I led visual identity and product design for BDX, a blockchain-powered auction marketplace for public data storage. Starting from a zero brand, I designed end-to-end experiences for two user roles — Data Clients and Storage Providers — and delivered a functional MVP in four weeks.

Challenge

Public data has a permanence problem. Under centralized storage models, whoever controls the infrastructure controls the record. Data can be altered, restricted, or allowed to disappear when it is no longer convenient to maintain. BDX is built on a different premise: that public data should be preserved through open, competitive infrastructure, not locked inside systems owned by single governments or corporations.

To realize that premise, BDX introduces a competitive auction structure: Data Clients publish datasets and requirements, Storage Providers place bids, and clients choose based on price, performance, and fit. Transactions execute through smart contracts, with FIL token incentives creating a new economic framework for long-term data preservation.

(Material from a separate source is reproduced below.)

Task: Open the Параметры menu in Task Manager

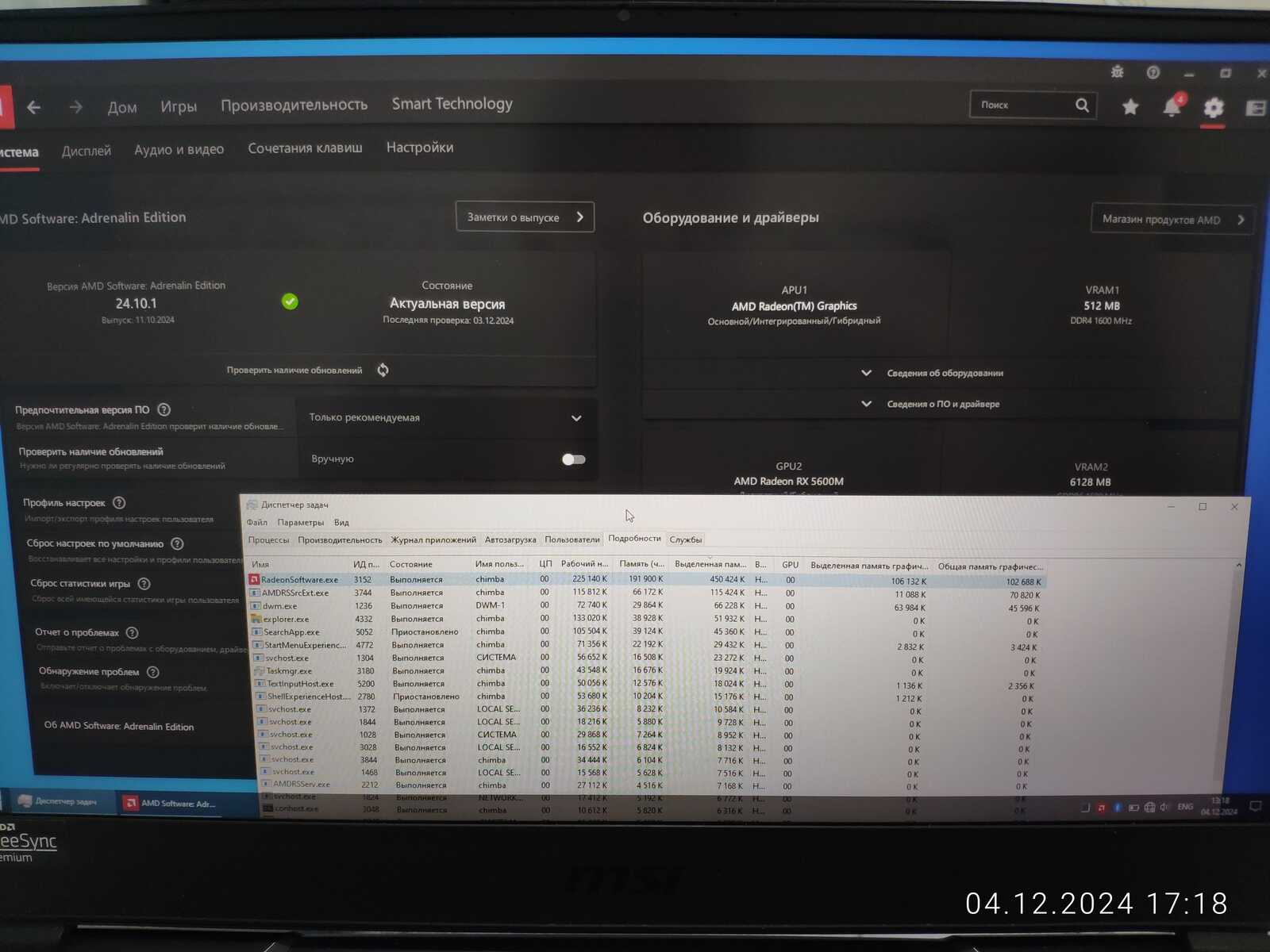Action: click(x=300, y=522)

The design challenge was to make this model work for users who had never encountered it before:

  • An unfamiliar economic model: The auction mechanism is intuitive once understood, but novel enough to create an initial trust gap that the interface had to close.
  • Two distinct mental models: Data Clients and Storage Providers, approach the platform with fundamentally different goals, requiring separate flows built on a shared system.
  • Opaque technology: Blockchain-native concepts — smart contracts, FIL tokens, decentralized storage, had to be translated into plain language without obscuring the underlying value.

For BDX, the MVP was the primary instrument to attract early pilot users and build investor confidence. If the interface failed to make the economic model legible, the product’s value proposition would be undermined at its first public moment.

Approach

With a brand-to-product scope and a fixed four-week deadline, sequencing was everything.

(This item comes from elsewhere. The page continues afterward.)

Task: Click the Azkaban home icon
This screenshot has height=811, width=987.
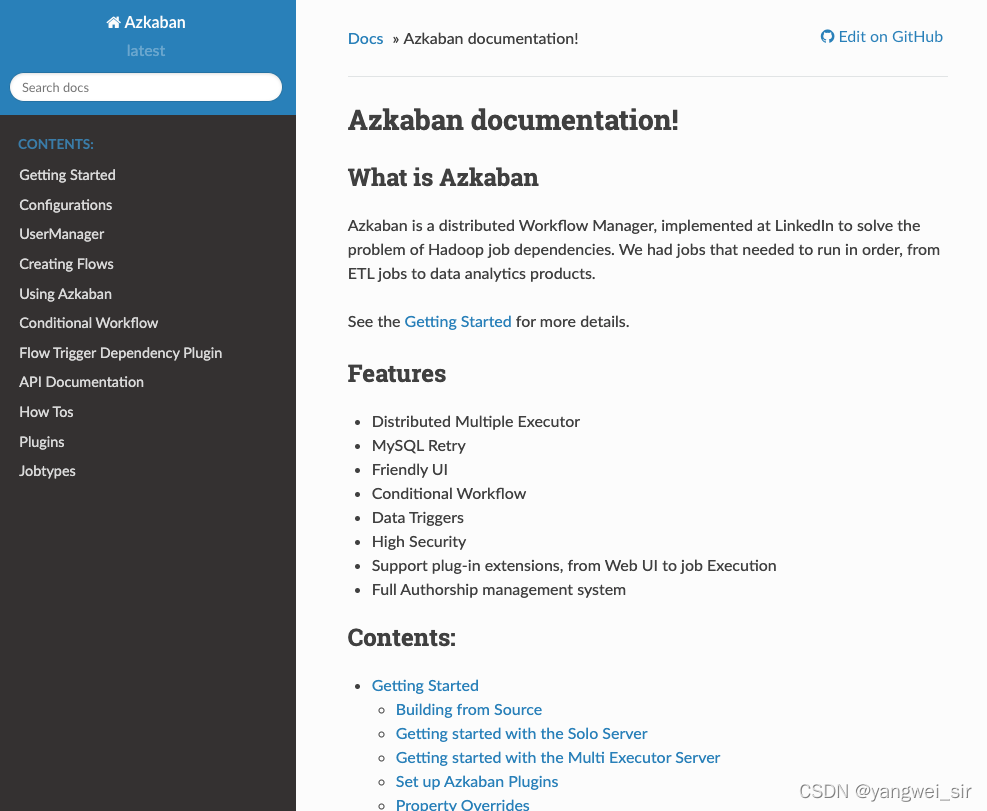Action: coord(113,23)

  • Brand as anchor: I established visual identity first, before touching a single product screen. I chose a dark base palette with high-brightness, high-contrast gradients, the dark tone signalling the gravity of a financial infrastructure product, while gradients drew attention to key actions and added energy to the auction experience. Setting this in week one meant every subsequent decision had a reference point.
  • Role-separated flows on a shared system: I designed Data Client and Storage Provider experiences as distinct journeys, each mapped to the user’s actual mental model, while building both on a single component library to avoid duplication and accelerate delivery.
  • Complexity hiding: Auction mechanics, smart contract execution, and FIL token logic were translated into plain-language copy and guided, step-by-step flows. Technical details surfaced only when directly relevant to a decision.
  • Module-first build: I prioritized the modular design system before individual screens. Every component built for the MVP was immediately reusable, which reduced rework as the scope expanded.

Solution

We delivered BDX’s brand identity and a fully designed MVP in four weeks, covering core workflows for both user roles:

  • Data Client: Auction creation, requirement setting, bid evaluation, and dataset management.
    Storage Provider: Bid submission, fulfillment tracking, and performance monitoring.
  • The dark visual language, elevated with high-contrast gradients, gave BDX a distinct identity that balanced institutional credibility with the energy of a live auction environment, serious enough to be trusted, alive enough to feel worth engaging with.
  • The modular design system, built in parallel with product delivery, covered the full UI surface area of the MVP and was structured to support post-launch feature growth without redesign.

Impact

  • 150+ high-fidelity screens delivered across both user roles within the four-week timeline
  • ~90% UI element coverage through a modular design system, which continued to support post-MVP iterations without significant redesign
  • ~80% of the initial design architecture was carried forward into subsequent product versions
  • MVP validated with internal testing pre-launch; early user feedback collected through a Slack community and used to guide refinements

Reflection

Designing alone under a fixed deadline changes how you make decisions. Every component, token, and naming choice has to be resolved on the first pass, and that pressure can produce surprisingly clean architecture.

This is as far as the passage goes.